Book Review: ‘Radical’ by Maajid Nawaz
Book: Radical — My Journey Out of Islamist Extremism
Author: Maajid Nawaz
Rating: ****
Year: 2012
There is this person called Maajid Nawaz who I came across first when I watched a debate between him and the reasonably well known Muslim apostate, Ayaan Hirsi Ali. On Ayaan’s side was a British neoconservative, Douglas Murray, whose political ideas I am increasingly in disagreement with. On Maajid’s side was a person called Zeba Khan, who no one had heard of before and few heard of ever again. The topic of the debate was: Is Islam a religion of peace? While Maajid and Zeba took the ‘Yes’ side, Ayaan and Douglas took the ‘No’ side.


I watched the debate about a year and half ago, and the debate itself was from October 2010. I thought that Maajid was playing hide and seek with facts. Though he wasn't denying every critical observation on Islam made by his opposition, he managed to get around it through a combination of historical relativism (“we cannot judge the Prophet by the standards of the 21st century”), playing the victim card, and referencing his Islamist past time and again. The final debater, Zeba Khan, was nearly a non entity. She was a classic case of one who’s brought up in a moderate religious household with little idea of the faith except for what is learnt through family.
But who is Maajid Nawaz really? He is a British-Pakistani, the chairman of Quilliam Foundation, a not-for-profit counter-extremism think tank in the UK, whose goal is to create a discourse that would root out Islamist extremism (or Islamism as Maajid calls it) from society.
Maajid was, once, a recruiter for Hizb ut Tahrir, an extremist Islamist (though not terrorist) organisation whose aim was to bring about a Caliphate across Muslim majority countries, and then throughout the world. Essentially, they were for a Caliphate established through non-violent means. Nawaz was a recruiter for this group, after having joined it at the age of 16. He quickly rose up the ranks, and then went to jail in 2002 while recruiting in Egypt. In 2006, he was released courtesy the efforts of Amnesty International, and later quit HuT in 2007 due to a change of heart. He then formed the Quilliam Foundation with fellow ex-extremist Ed Husain. Husain left the organusation a few years later, but the foundation continued.
‘Radical’ is essentially Maajid’s autobiography.

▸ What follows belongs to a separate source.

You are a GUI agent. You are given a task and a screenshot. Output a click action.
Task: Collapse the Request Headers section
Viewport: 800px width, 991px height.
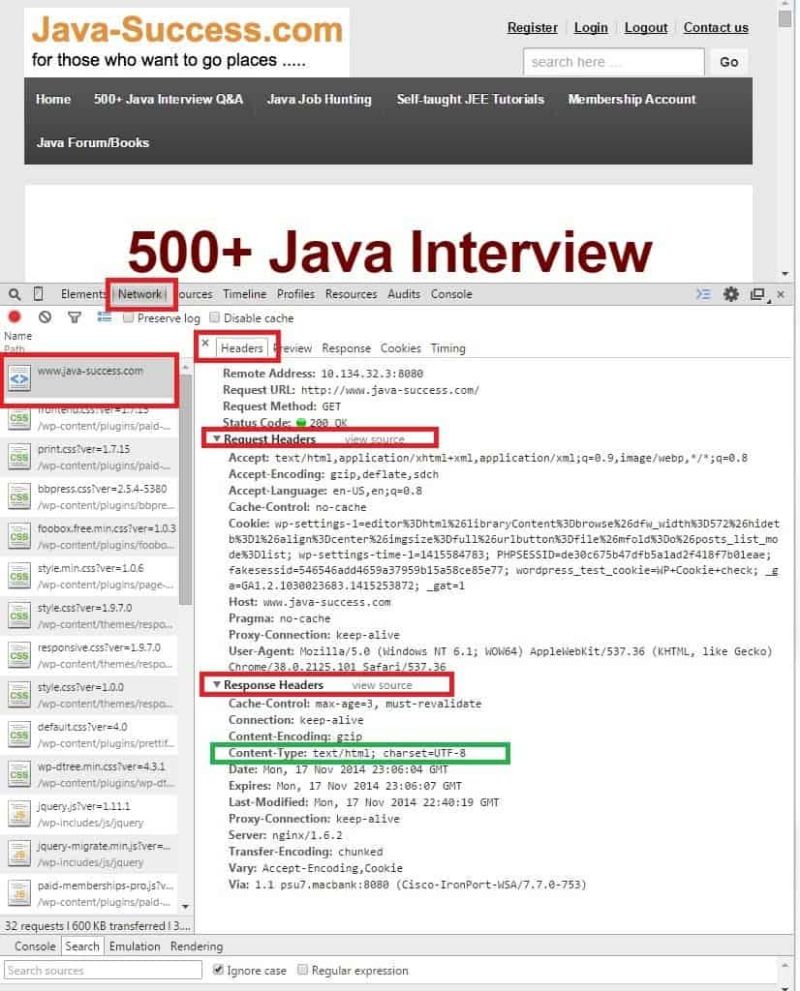tap(216, 437)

It details, vividly, his lineage and family history, his time as a teenager in Essex, his group of friends, his musical tastes and so on before we come to the point where he joins the Islamist HuT.
The vividness of the content is striking, and the link Maajid makes between facing racism on the streets of Essex from fanatical racist or neo-Nazi groups, and his decision to join Hizb ut Tahrir, is both striking and intellectually honest. Maajid provides a stirring account of how disaffection with society caused by racism and bigotry can drive youth towards extremism. He describes an incident where he was nearly killed by a group of boys, who then viciously attacked a stranger for attempting to save him. Maajid speaks about how creating a bomb hoax with a religious narrative attached helped him and his brother escape another mob killing. Remember this was the early 1990s, when the US was still praising Osama bin Laden and Irish extremism was more well known than Islamic terrorism.
The book, vivid as it is and intellectually agreeable as it is, perhaps makes a few jumps as it walks us through Maajid’s life story. The first, small one is at the point where Maajid joins HuT. Maajid brings us to the event that convinced him to join HuT, but we don’t have much detail of how he actually joined. The second leap Maajid takes is when describing his reformation. In Mazra Tora prison in Egypt, living among prominent political prisoners as well as purported homosexuals under the tyranny of Hosni Mubarak, Maajid says he underwent a transformation. While he mentions discussions with beleaguered former Islamists and the mercy of Amnesty International as prime causes for his transformation (back) into a normal civilian, we do not get much else in the way of cogent reasons for Maajid’s recantation of his earlier ideology. Perhaps he simply changed? Perhaps, after studying Islam and its theology, speaking to other prisoners and reading George Orwell, Maajid simply changed his mind?
However, there is no denying that ‘Radical’ is a compelling account of a man who seems to have experienced more in life than most people may do in several lifetimes. Given the counter-extremism work Maajid has been doing since quitting HuT, his transformation is not just a blessed one — it is an important one for all to know about. The role of ‘peaceniks’ like Amnesty International is also presented in a positive light. Finally, Maajid’s back story provides context to his struggle to reform Islam. It establishes who Maajid Nawaz is and provides him with a basis from which to argue his positions. In the terrifying geopolitical world of today where ISIS is causing unprecedented annihilation, voices like those of Maajid are critical for change.
To be fair to Maajid, his position has significantly changed since the Ayaan debate in 2010, and has become much more accepting of the fact that there are doctrines within Islam that can be clearly interpreted to mean egregious violence.
Get your copy — ‘Radical’ really is worth reading — several times over.